第1群 (前玉) 中央付近に幾つかのコーティング剥がれがあり、特に線状の長めなコーティング剥がれは擦れキズにもなっておりLED光照射で視認できますが写真には一切影響しないレベルです (浅いキズだから)。

またご依頼時に「光学系内のカビ」とご指摘頂いていたのはカビではなく、残念ながら第3群貼り合わせレンズ内にあるバルサム切れ (貼り合わせレンズの接着剤/バルサムが経年劣化で剥離し始めて白濁化し薄いクモリ、或いは反射が生じている状態) です。

第3群貼り合わせレンズ中央付近にパッと見でカビのように見えますが、光学硝子をチェックすると表面ではなく内部なのでカビ菌がいきなり中央に繁殖したと考えるよりは、バルサム切れのほうが自然です。これも当方では処置できないのでそのまま残っていますが、それ以外の具体的なカビは全て除去できています (一部他の群のカビはカビ除去痕として残っています/現状は視認不可能)。

↑光学系後群側もLED光照射で極薄いクモリすら皆無の状態を維持しています。

↑9枚の絞り羽根は赤サビがほぼ除去できています。もちろん当初は相当な油染みでしたから大変キレイになり絞り環操作共々確実に駆動しています。

↑塗布したヘリコイドグリースは黄褐色系グリース粘性中程度」を塗りましたが、前述のとおり「空転ヘリコイド (ヘリコイド:メス側)」側には粘性がある「特殊潤滑油」を注入しています。

距離環を回すトルクはご依頼に従い少々「重め」のトルク感に仕上がるよう調整しました。「ほぼ全域に渡り均一なトルク感」ですが、一部箇所はトルクムラが出ます。原因を調べましたが判明していません (ネジ山の問題だと思いますが)。
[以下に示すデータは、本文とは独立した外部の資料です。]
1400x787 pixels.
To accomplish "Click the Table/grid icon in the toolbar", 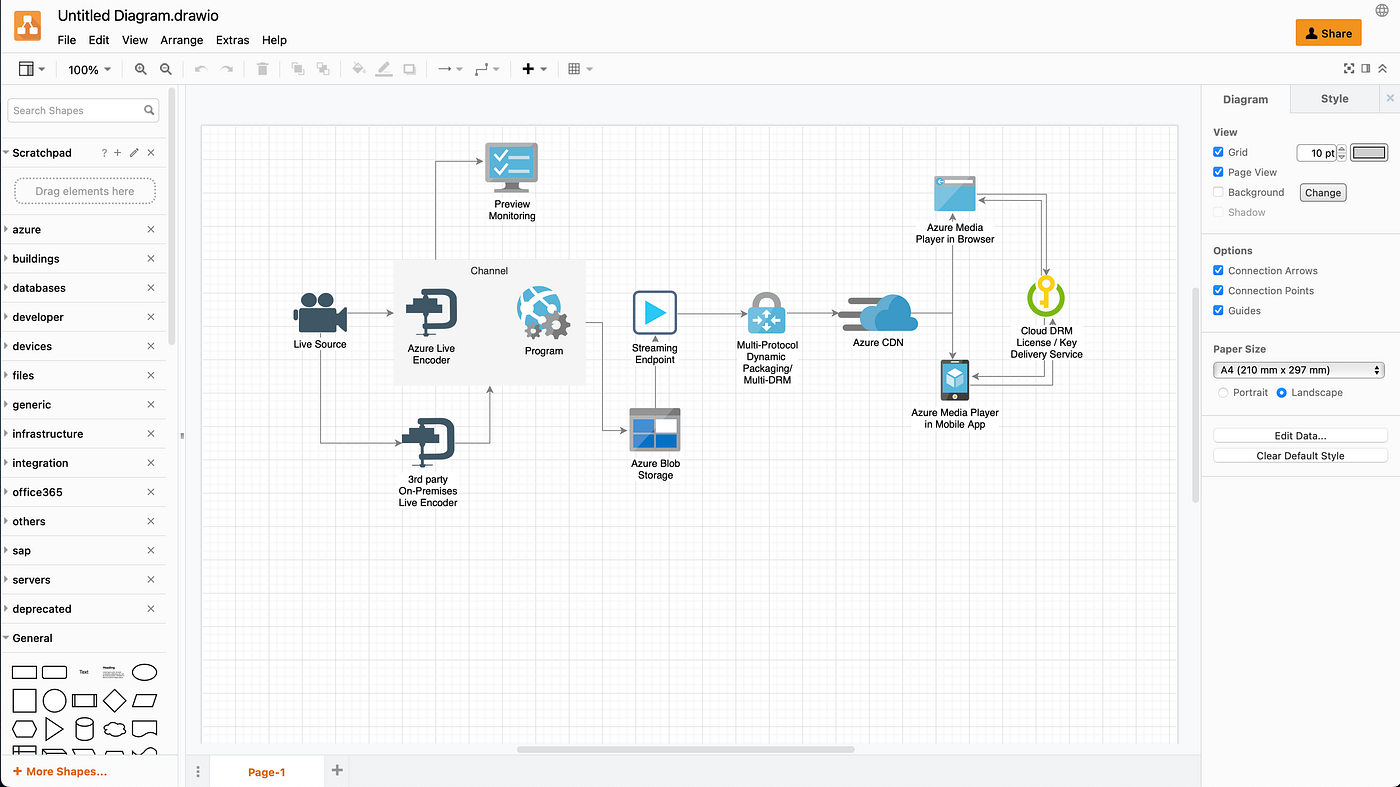I will point(575,69).
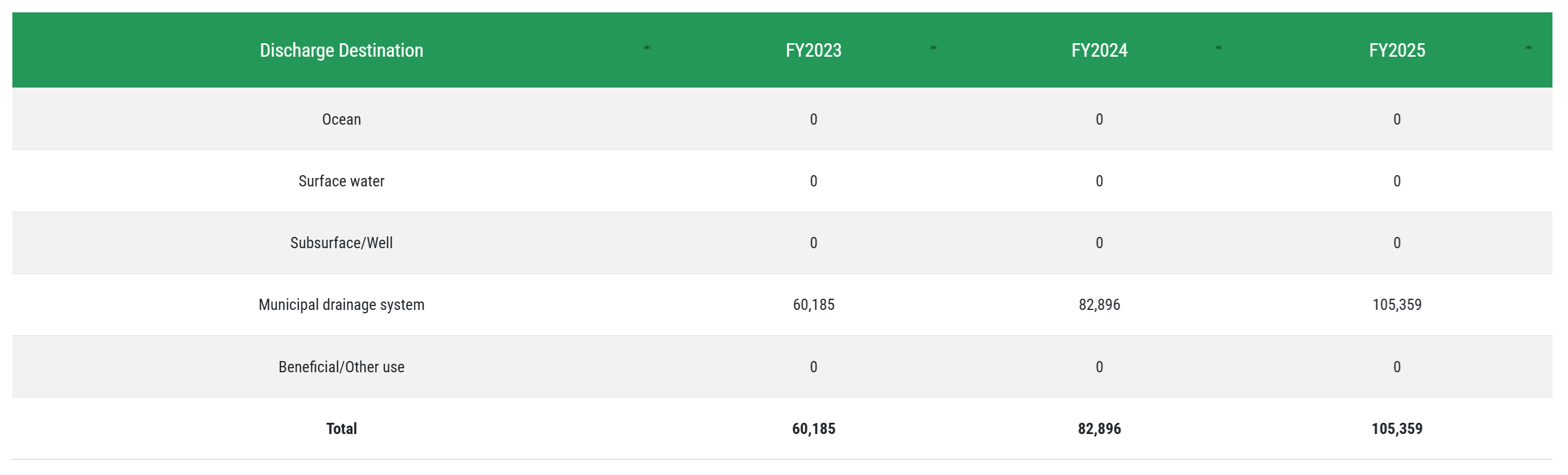Sort by Discharge Destination column arrow icon
Viewport: 1568px width, 475px height.
646,47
申し訳御座いません・・。

おそらく過去メンテナンス時は、この僅かなトルクムラを相殺させるつもりで敢えて「潤滑油」を使ったのではないかと推察します。

↑上の写真 (2枚) は、絞り環を開放「f1.8」→最小絞り値「f22」まで回した時に被写界深度インジケーターがどのように表示されるのかを撮影しています。なお、この個体はA/Mツマミの設定を「A (auto時) 」にセットすると (ツマミの矢印を垂直方向にセットすると) 開放から絞り環を閉じていく時に一緒に絞り羽根が顔出しします (凡そf4くらい/自動設定だから完全開放を維持しているのが正常)。また戻せば完全開放しますが、これでは自動のまま撮影することができません (都度絞り羽根の顔出しをチェックしないとダメだから)。従って手動絞り (実絞り) の矢印横向き状態にセットしてお使い下さいませ。

絞りユニットの外周に張り巡らされているスプリングや「伝達アーム」のスプリング全て (合計4本) のチカラを調整しない限り自動設定では適切な絞り羽根の開閉に戻らないので、且つ同時に絞り羽根の開閉幅 (開口部の大きさ/入射光量) まで一緒に調整が必須ですから、今回の個体は絞りユニットが固着しており取り出せないので当方では行いません (当方では絞り羽根の開閉幅のみ調整しています)。何故なら、経年で弱ってしまったスプリングのチカラを調整するのは相当大変な作業だからであり、特にこのモデルはスプリングが連結している設計なので絞りユニットを取り出せなければ当方では不可能です。申し訳御座いません・・。

↑当レンズによゆる最短撮影距離28cmn付近での開放実写です。ピントはミニカーの手前側ヘッドライトの本当に「球部分」にしかピントが合っていません (このミニカーはラジコンカーなのでヘッドライトが点灯します)。カメラボディ側オート・ホワイト・バランス設定はOFFです。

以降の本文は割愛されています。